第1の課題は、「ジョブやスキルを共通言語として理解し、対話可能なものに整理していくこと」である。これまでの人材起点で「特定の人のためのポジション」をつくるのではなく、シビアなほど公平に明文化することが重要だ。
第2の課題は、経営と事業が合意するための対話を、人事部門がどうサポートしていくかだ。「とりわけHRBPには、市場環境と成長戦略を前提に、要員計画の変化と打ち手を一連のストーリーとして経営に示し、対話できるかが問われる」と、江口氏は言う。
第3の課題は、「ジョブマッチングの実効性向上」である。とはいえ、最初から完全に要件を満たす人材はいないので、マストスキルと配属後に育成可能なスキルを分けて考えることが、マッチングの実現可能性を高めるポイントになる。
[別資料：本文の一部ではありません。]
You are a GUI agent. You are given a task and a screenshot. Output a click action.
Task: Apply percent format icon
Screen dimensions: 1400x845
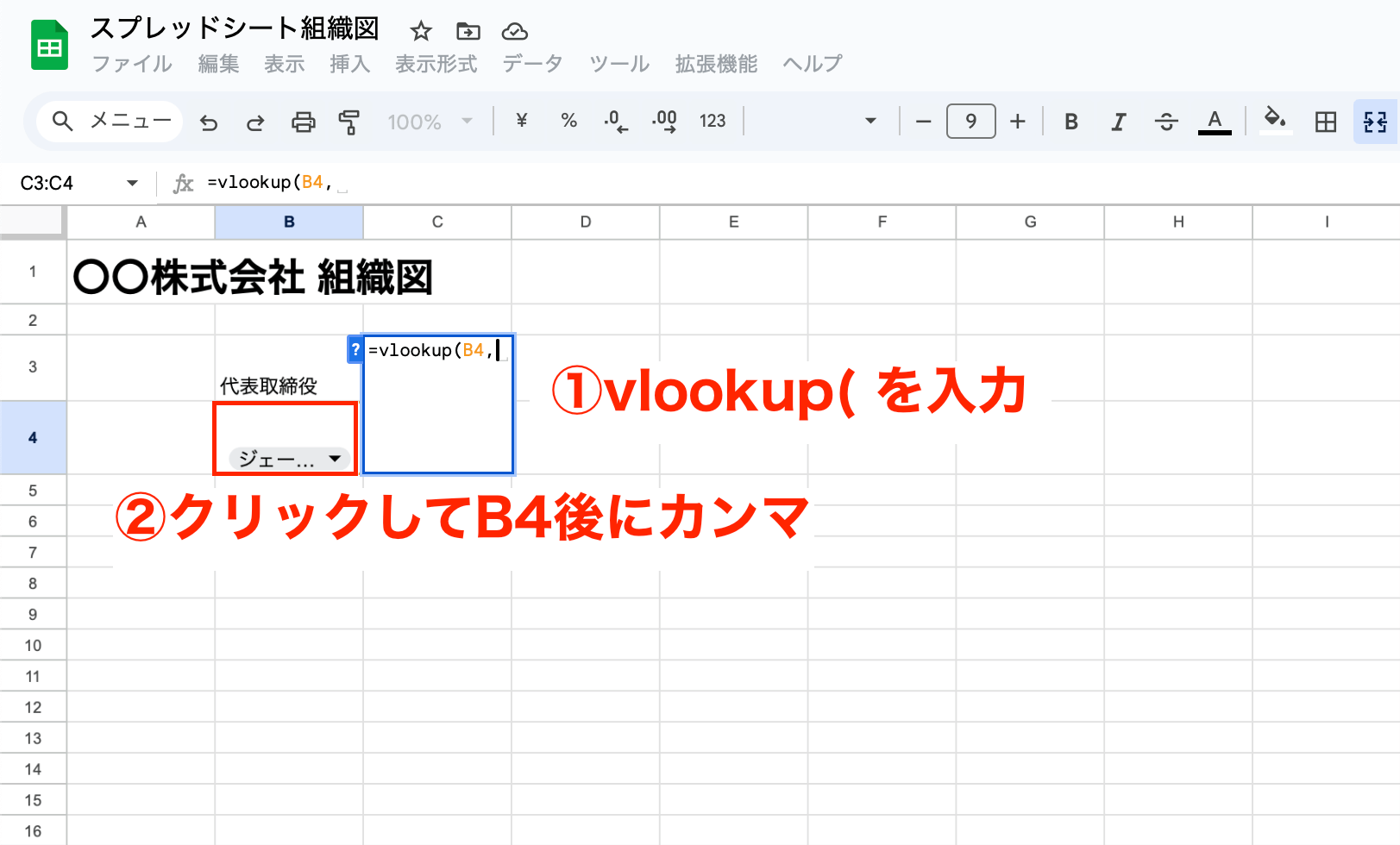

ここでは、処遇の問題も非常に大きな壁になる。淺見は、「等級制度などがミスマッチやパフォーマンス低下の温床になり得る」と強調する。江口氏も、マッチングに際しては、判断の基準をスキルだけに限定せず、より広く捉える必要があると指摘。「内在的な本人の特性やパーソナリティでのマッチングも、企業によっては進み始めている」と明かす。
そして第4の課題は、「魅力あるジョブの提示と惹きつけ」。すなわち、企業独自の価値提案の強化だ。
「最終的に従業員が企業を選ぶ理由は、ジョブだけでもないし報酬だけでもない。その企業ならではの要素を付加しながら、従業員への提供価値として訴求していくことが重要になっています」(江口氏)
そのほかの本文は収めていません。